= WHAT IS REQUIRED =
Only the lines from the one bearing "The image size is (1412, 733)." through the end of the entries should be output, exactly as they stand, and pictures should be skipped.

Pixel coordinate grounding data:
*** Block opens ***

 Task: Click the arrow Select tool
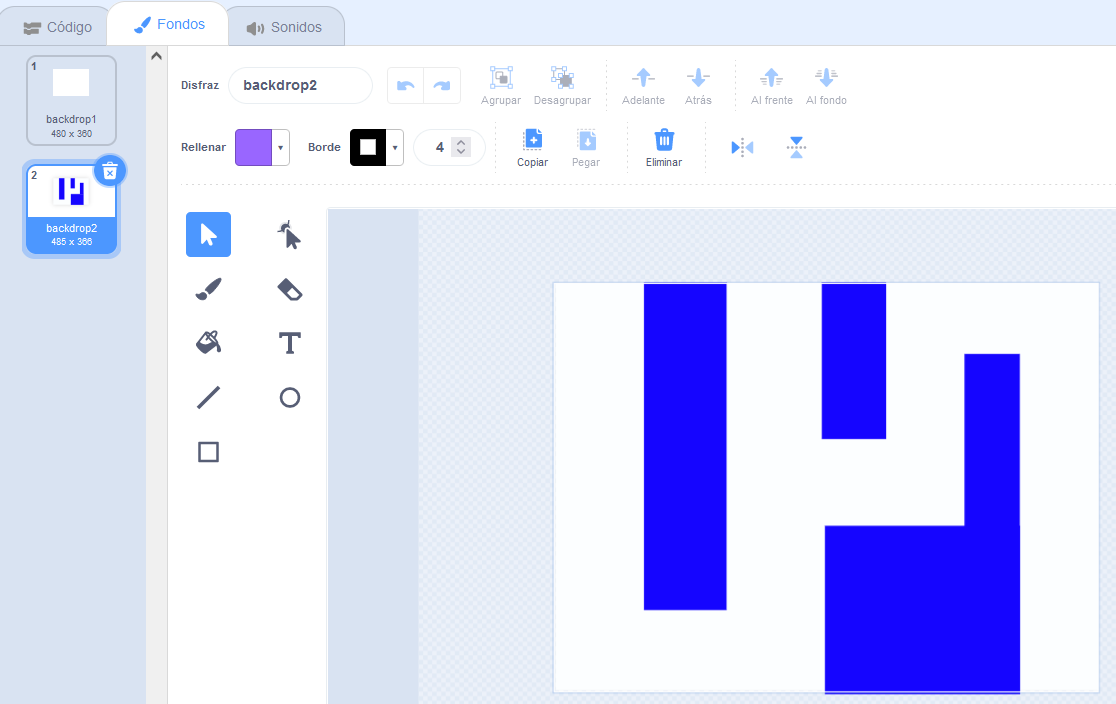pos(208,235)
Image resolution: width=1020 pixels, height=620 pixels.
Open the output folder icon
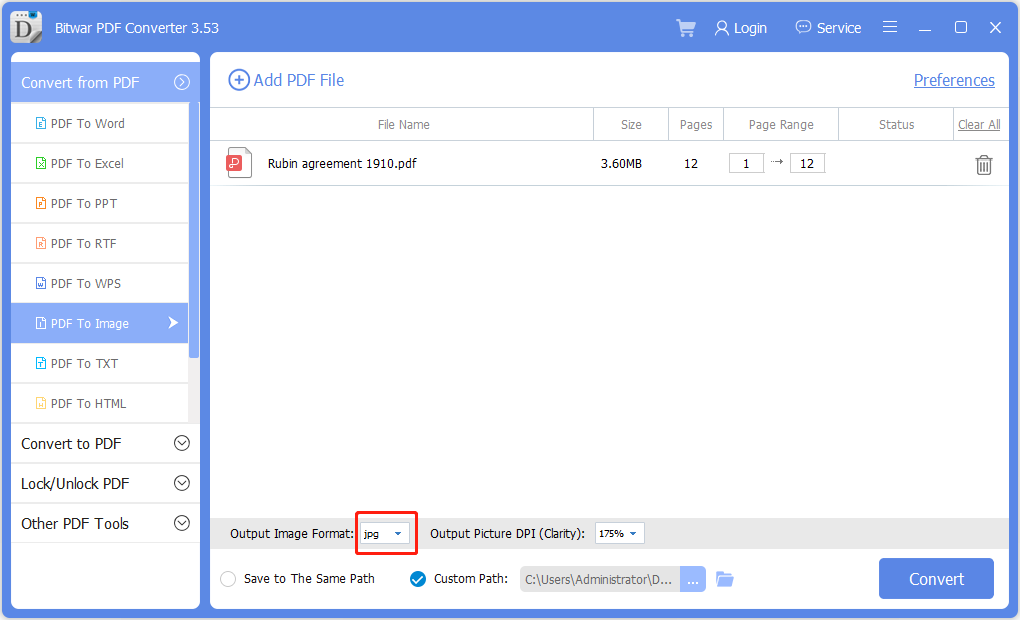[x=725, y=579]
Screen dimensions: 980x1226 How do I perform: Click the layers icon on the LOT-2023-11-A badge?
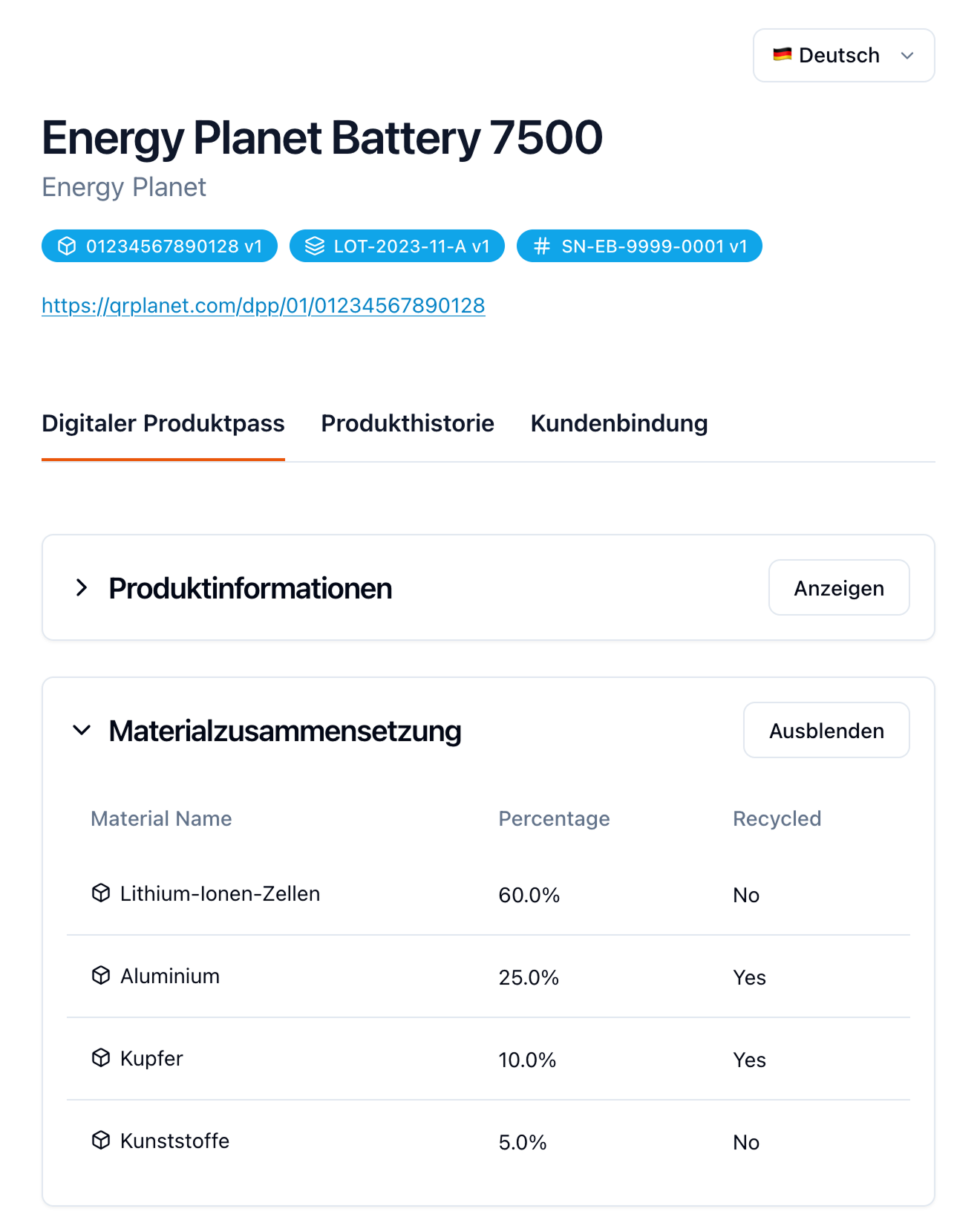[x=315, y=246]
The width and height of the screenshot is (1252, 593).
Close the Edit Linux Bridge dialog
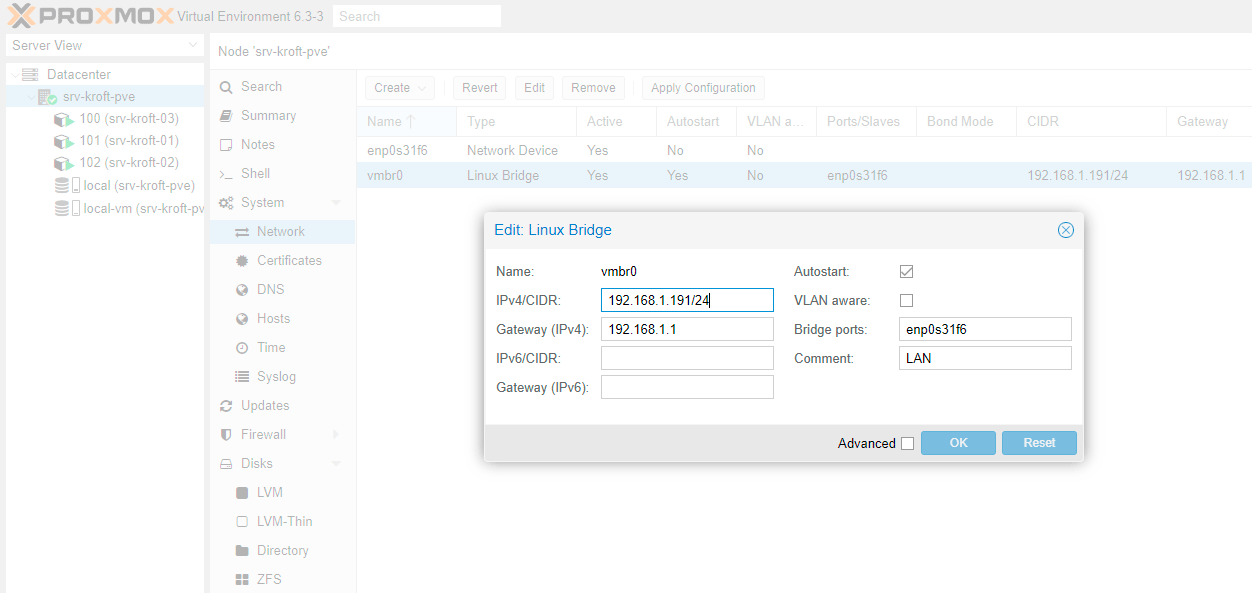(x=1065, y=230)
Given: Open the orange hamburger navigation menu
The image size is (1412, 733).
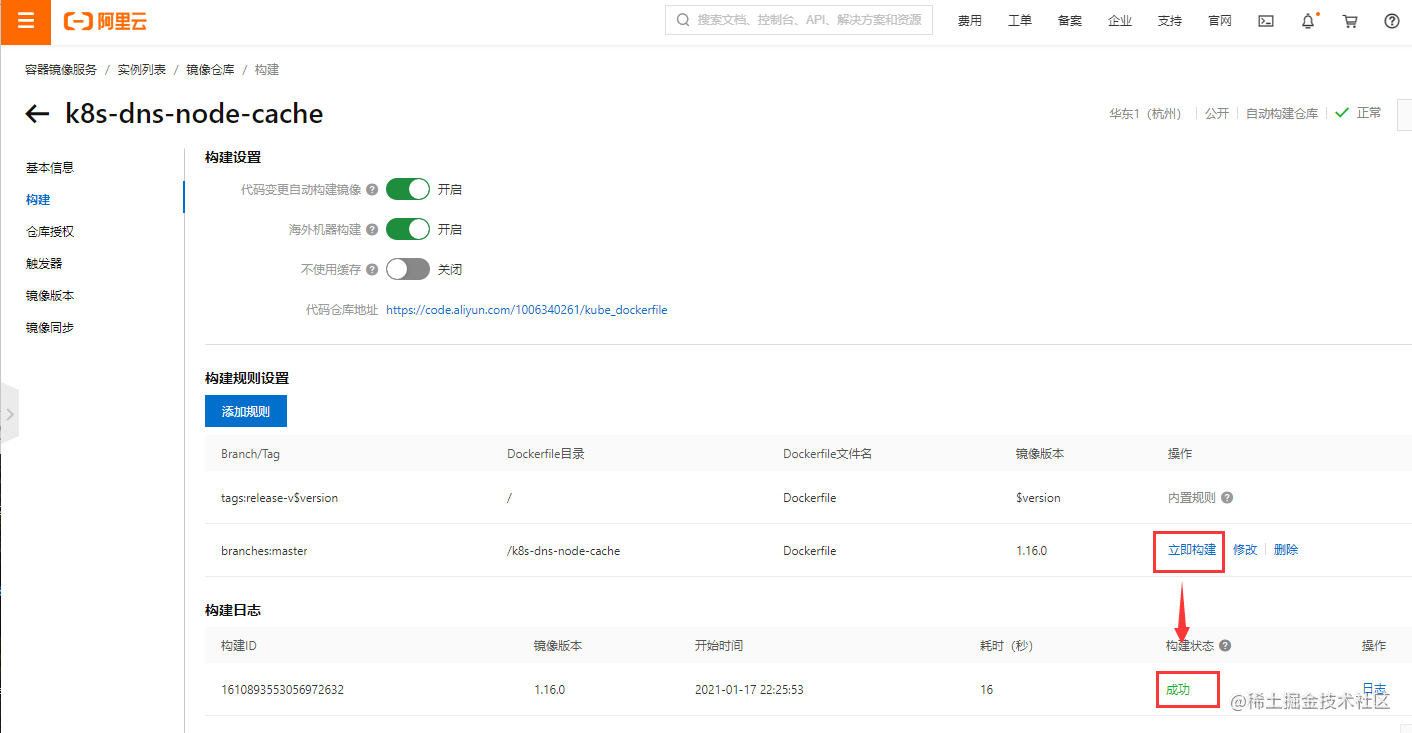Looking at the screenshot, I should 25,21.
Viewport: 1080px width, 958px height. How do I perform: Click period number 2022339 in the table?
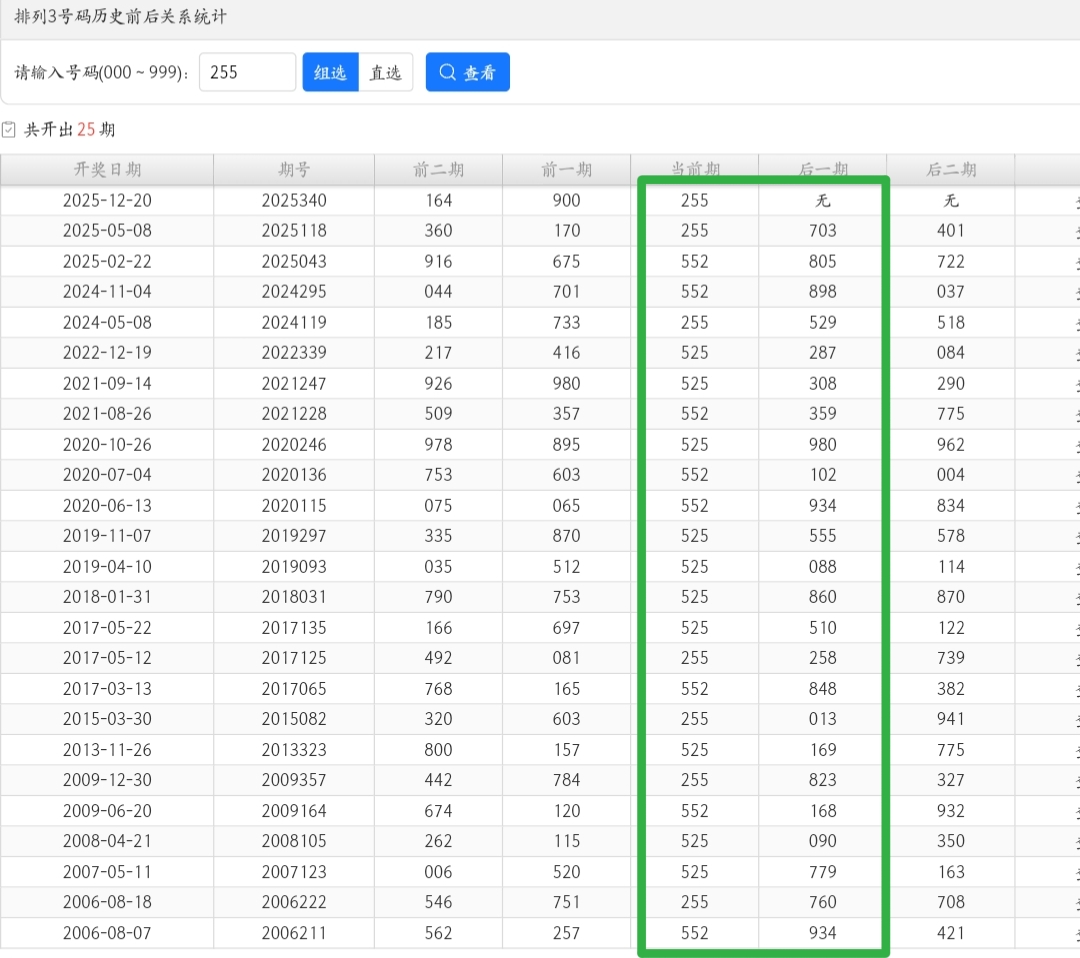(x=294, y=353)
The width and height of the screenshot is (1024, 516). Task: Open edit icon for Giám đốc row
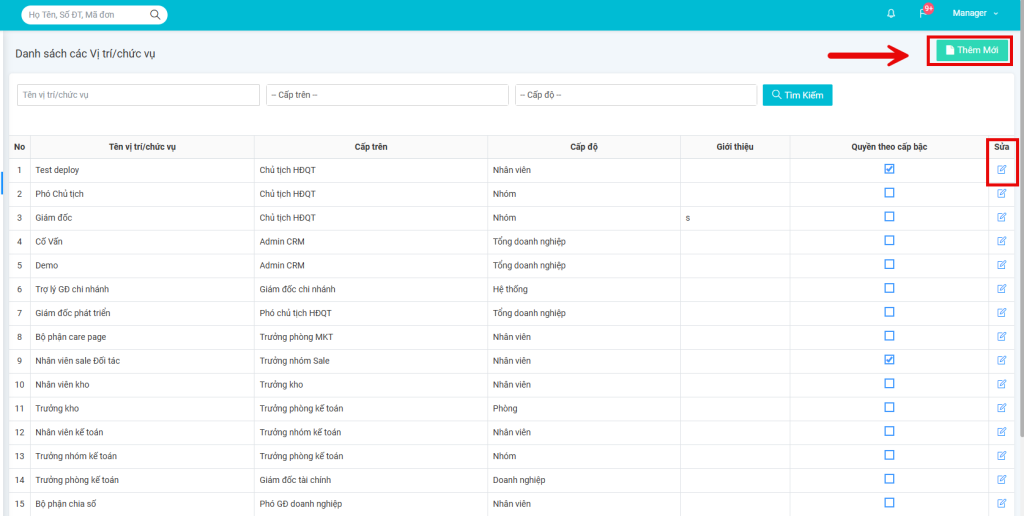pyautogui.click(x=1001, y=217)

*** Block closes ***

= SOLVED PROBLEM =
The image size is (1412, 733).
Looking at the screenshot, I should 25,21.
Viewport: 1080px width, 958px height. How do I perform: Click period number 2022339 in the table?
(x=294, y=353)
The width and height of the screenshot is (1024, 516). Task: Open edit icon for Giám đốc row
pyautogui.click(x=1001, y=217)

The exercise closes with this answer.